The road ahead was completely clogged. All of the cars pointed directly at him, all of them trying to leave the city. Clearly, none had made it. Not with the gaping crater taking out a full swath of road and half the surrounding flats. There was no way around it—the rubble on each side of the street was too high to drive over, and it traced all the way behind them like a half pipe.

Kianna grunted and shifted into Park. “Looks like we’re walking,” she said, killing the engine. “Either that, or we reverse and hope there’s another route.”

“Walking? I thought you wanted to sleep.”

Kianna shrugged off Aidan’s question. “We’re exposed out here, and I don’t see any places nearby to rest up. Unless you want to take your chances sleeping in the open?”

She didn’t wait for an answer. She hopped out of the vehicle and began walking. Aidan was right after her, though the others hesitated a moment before joining. He couldn’t really blame them.

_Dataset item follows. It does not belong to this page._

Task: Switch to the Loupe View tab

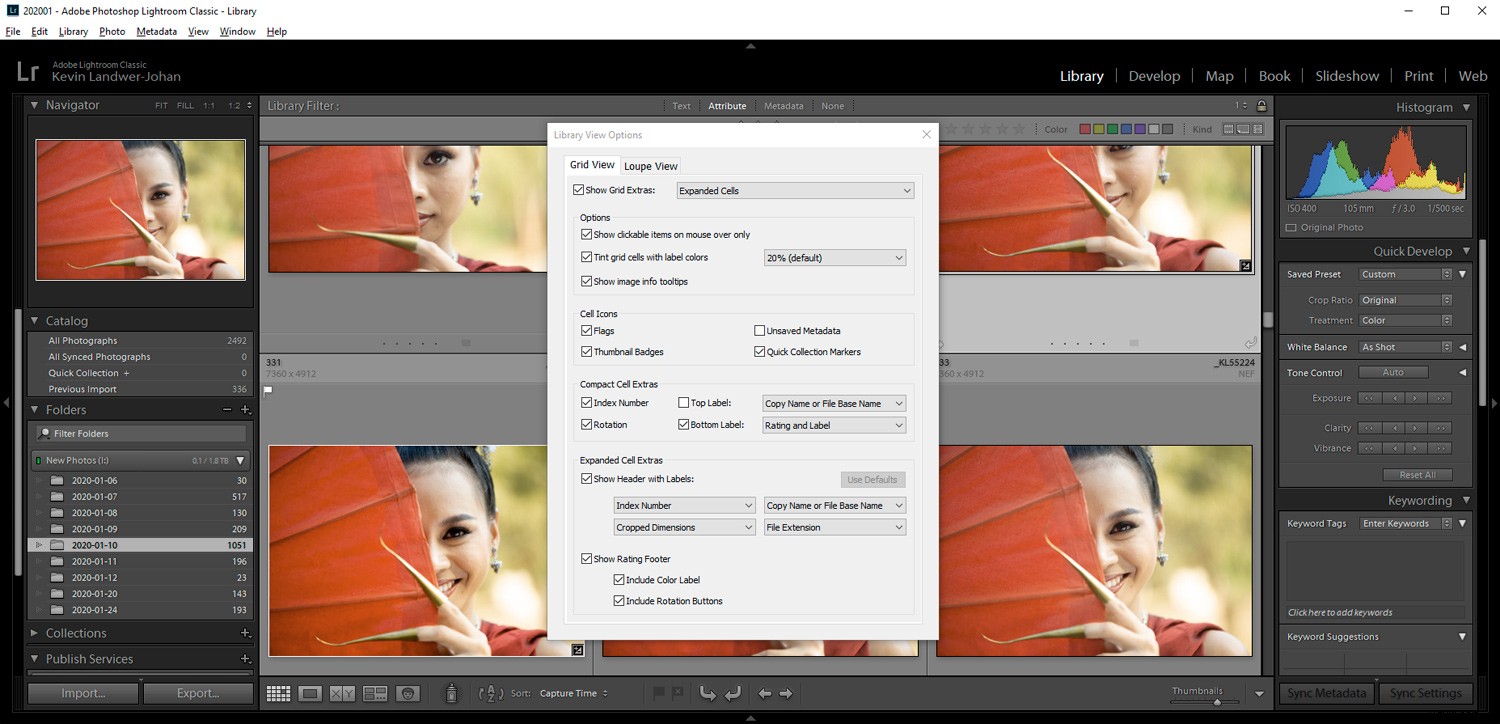Action: pyautogui.click(x=651, y=165)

Theoretically, it should have been safe. The Guild ahead should have cleared the nearby land of Howls. Especially a Guild as large as London’s. But the fact was there—if scouts had gone missing, something was wrong. And that meant they couldn’t take any chances.

“Lead on then,” Aidan said. His foot caught on a flier. SINNERS REPENT. Chills raced down his spine, despite Fire’s constant caress. “Just get us sinners somewhere warm.”

“Hell’s warm,” Kianna said.

“Clearly not,” Aidan said, and spread out his arms like a crucifix.